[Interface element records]
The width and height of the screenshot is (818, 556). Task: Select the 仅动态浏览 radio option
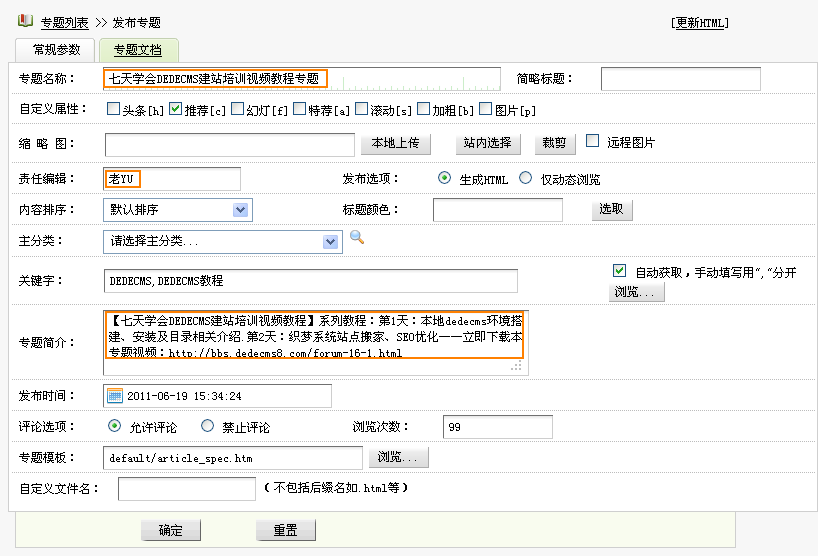[526, 178]
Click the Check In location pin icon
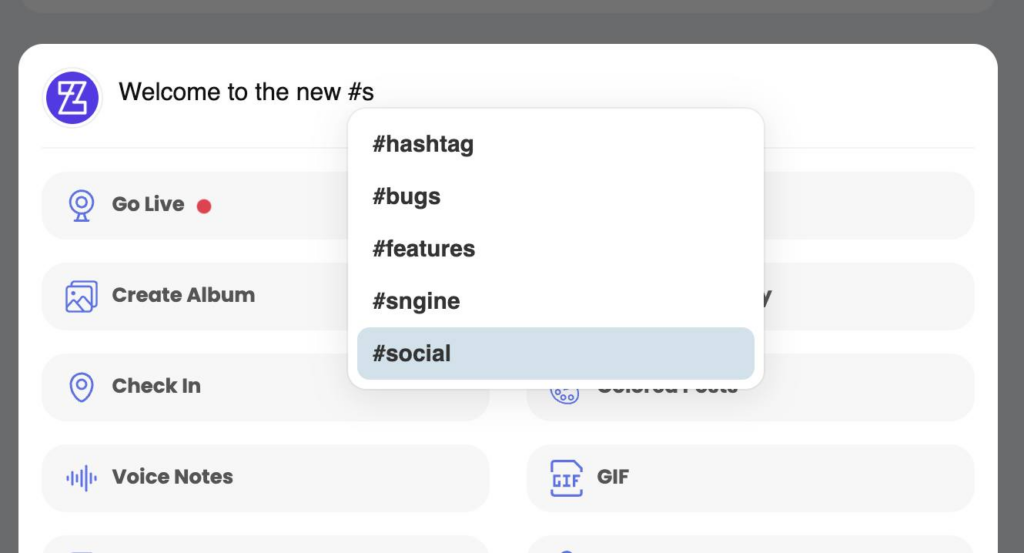 pos(81,387)
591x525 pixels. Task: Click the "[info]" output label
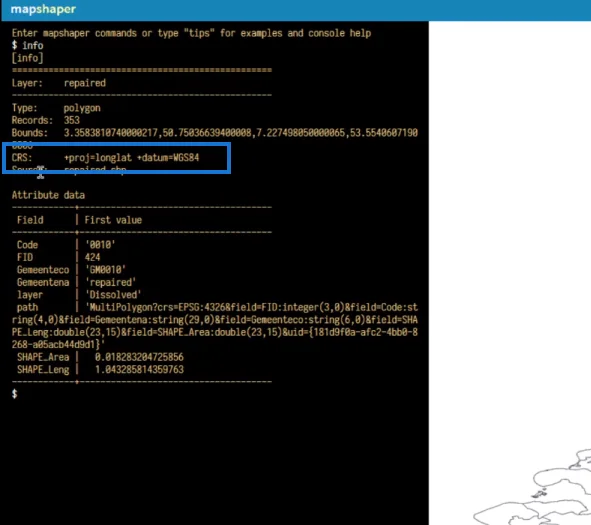[28, 58]
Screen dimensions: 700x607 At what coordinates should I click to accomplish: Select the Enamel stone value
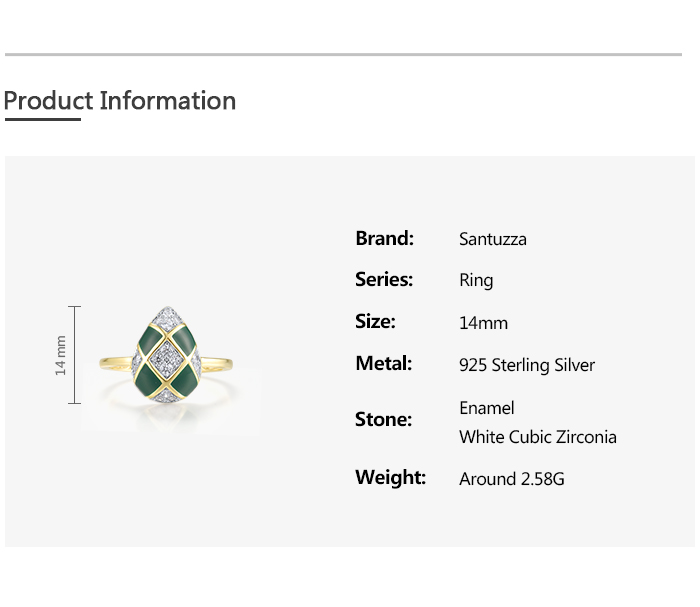pos(487,408)
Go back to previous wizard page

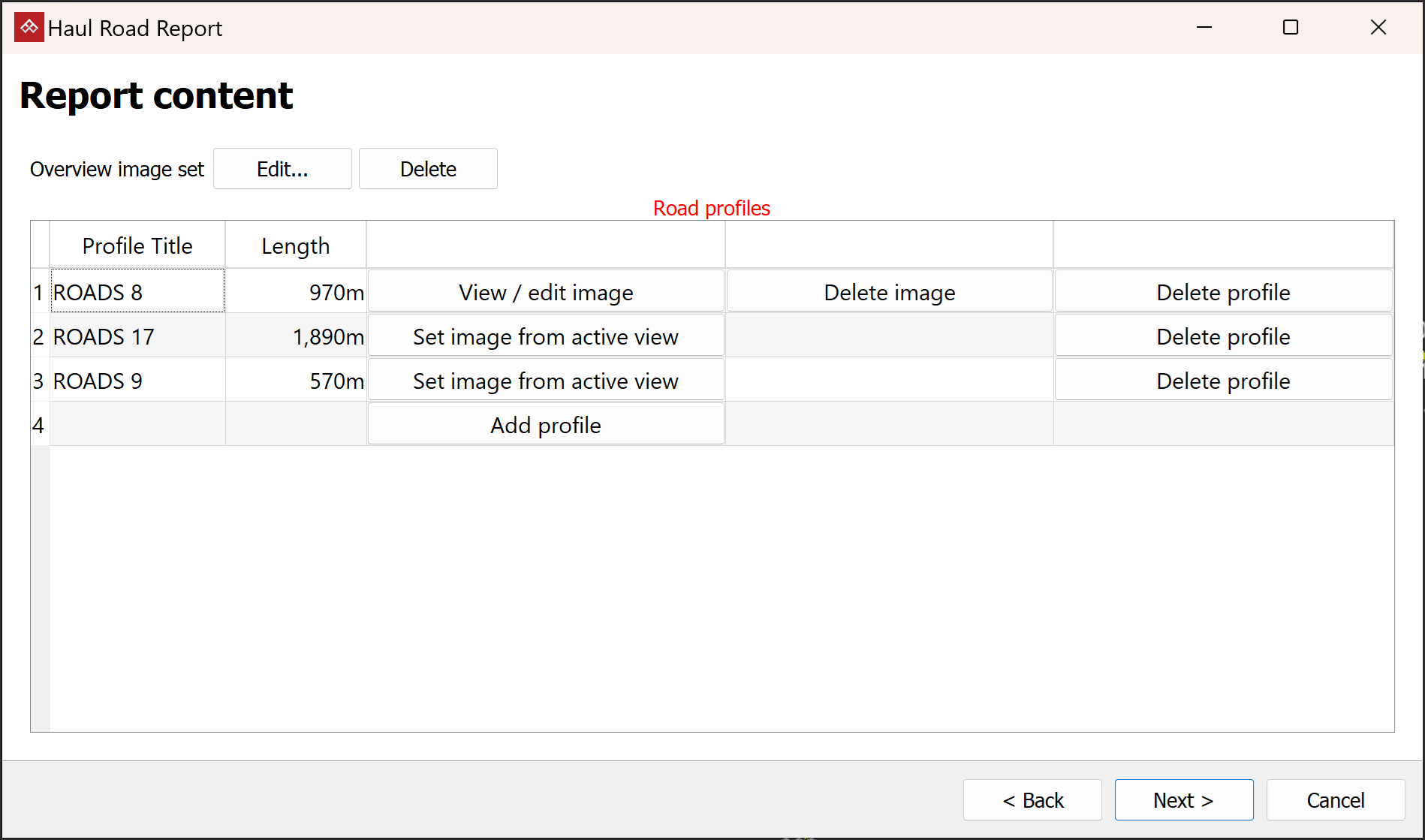point(1032,800)
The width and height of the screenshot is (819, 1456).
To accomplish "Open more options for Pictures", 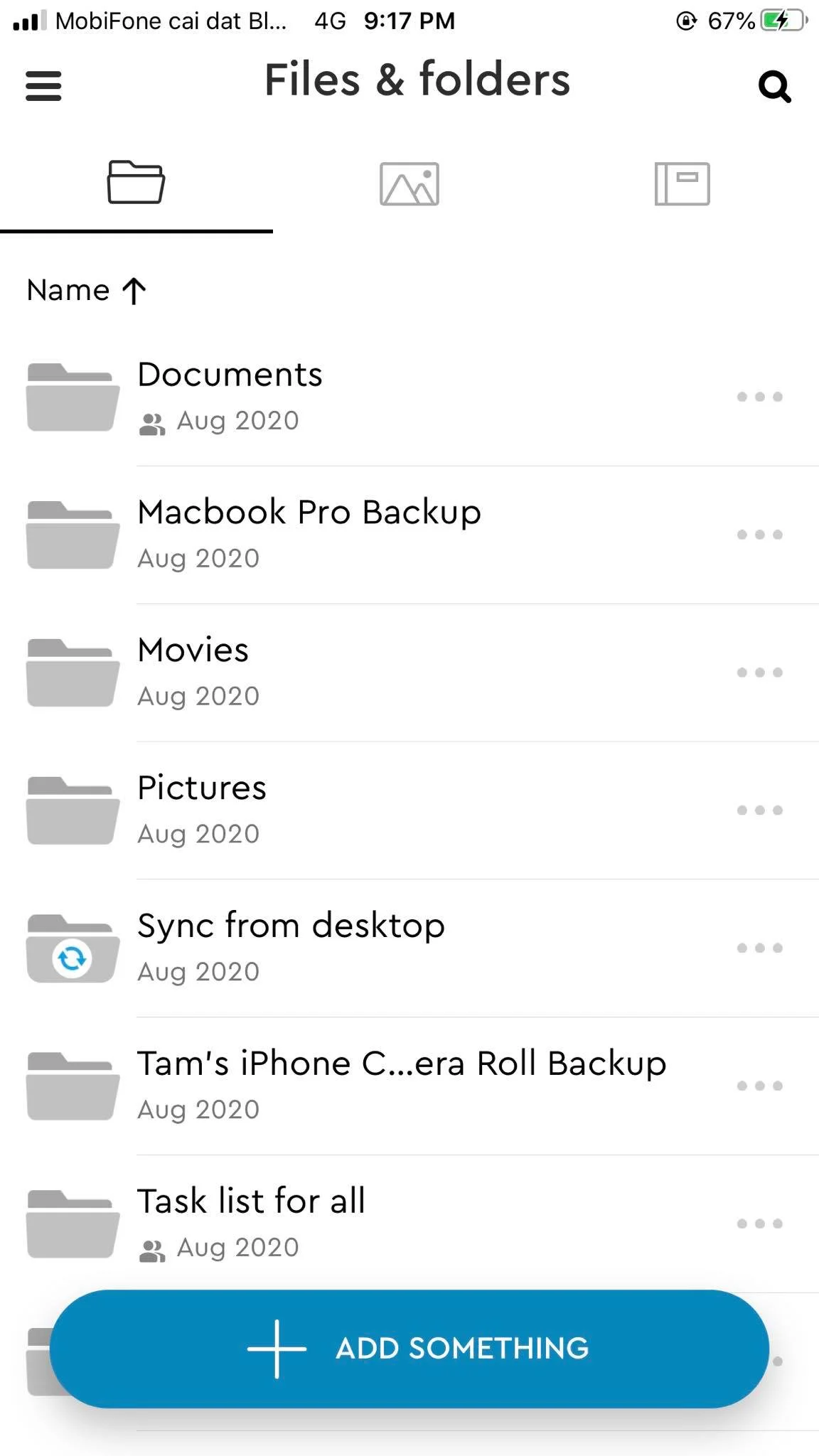I will 759,810.
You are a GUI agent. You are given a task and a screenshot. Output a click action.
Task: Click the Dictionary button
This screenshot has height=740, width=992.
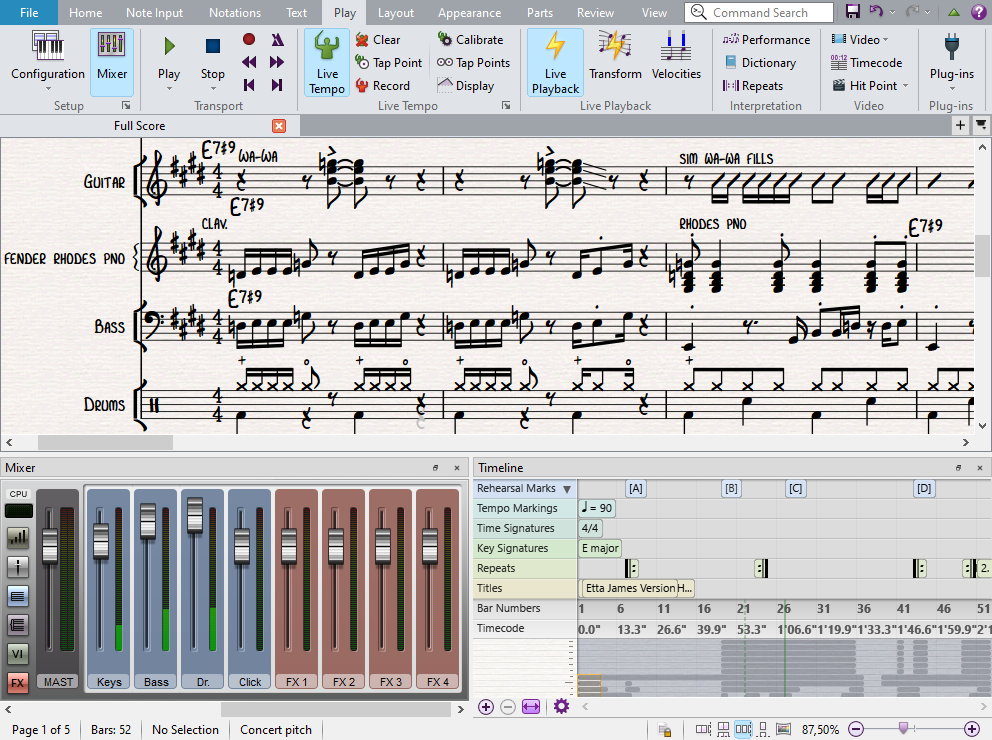point(767,63)
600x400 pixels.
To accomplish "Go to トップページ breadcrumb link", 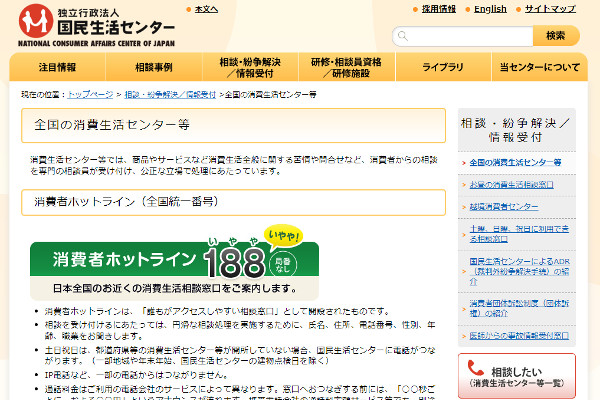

→ **Exercise objective**:
Find each line in the listing above that contains the word "screenshot", and copy every such line in full.

→ **Completed exercise**:
The width and height of the screenshot is (818, 556). Task: Select the 仅动态浏览 radio option
The width and height of the screenshot is (819, 1456).
You are a GUI agent. You are given a task and a screenshot. Output a click action.
This screenshot has height=740, width=992.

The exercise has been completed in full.